- WHAT THE EXERCISE ASKS -
First find the line with "You are a computer-use agent. The" in the entries below, then set down exactly every line through the line with "Screen dimensions: 817x542", that line included.

- SUPPLIED DATA -
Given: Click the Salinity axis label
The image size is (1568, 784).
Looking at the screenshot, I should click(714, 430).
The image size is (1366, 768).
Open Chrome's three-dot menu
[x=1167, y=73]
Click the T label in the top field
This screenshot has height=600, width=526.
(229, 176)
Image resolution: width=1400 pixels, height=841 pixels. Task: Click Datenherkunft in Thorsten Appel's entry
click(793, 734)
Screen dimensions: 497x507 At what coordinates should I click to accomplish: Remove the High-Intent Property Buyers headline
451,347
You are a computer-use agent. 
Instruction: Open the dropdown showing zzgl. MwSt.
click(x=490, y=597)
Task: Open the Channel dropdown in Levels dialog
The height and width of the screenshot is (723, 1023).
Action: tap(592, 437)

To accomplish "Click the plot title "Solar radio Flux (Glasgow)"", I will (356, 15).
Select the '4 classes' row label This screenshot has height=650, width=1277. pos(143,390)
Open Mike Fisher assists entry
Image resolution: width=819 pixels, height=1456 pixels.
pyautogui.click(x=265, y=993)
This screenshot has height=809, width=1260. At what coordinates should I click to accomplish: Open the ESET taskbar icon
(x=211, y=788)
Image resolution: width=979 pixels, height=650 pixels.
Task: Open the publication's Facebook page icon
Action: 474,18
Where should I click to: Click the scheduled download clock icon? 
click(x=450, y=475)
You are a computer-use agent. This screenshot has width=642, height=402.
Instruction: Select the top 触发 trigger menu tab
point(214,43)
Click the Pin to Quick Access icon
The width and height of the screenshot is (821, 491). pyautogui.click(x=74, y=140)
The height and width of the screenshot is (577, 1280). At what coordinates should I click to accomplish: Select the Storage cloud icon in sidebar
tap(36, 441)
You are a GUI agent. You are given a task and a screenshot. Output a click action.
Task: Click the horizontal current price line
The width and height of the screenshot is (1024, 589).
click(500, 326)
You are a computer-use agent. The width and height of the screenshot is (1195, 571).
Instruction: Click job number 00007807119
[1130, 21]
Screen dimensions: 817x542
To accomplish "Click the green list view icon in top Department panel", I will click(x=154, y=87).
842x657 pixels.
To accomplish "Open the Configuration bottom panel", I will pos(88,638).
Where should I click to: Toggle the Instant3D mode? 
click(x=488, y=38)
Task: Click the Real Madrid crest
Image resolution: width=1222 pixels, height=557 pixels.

- THE COMPLETED TASK -
You are a computer-use agent. The width and height of the screenshot is (1195, 571).
Instruction: Click job number 00007807119
[1130, 21]
Screen dimensions: 817x542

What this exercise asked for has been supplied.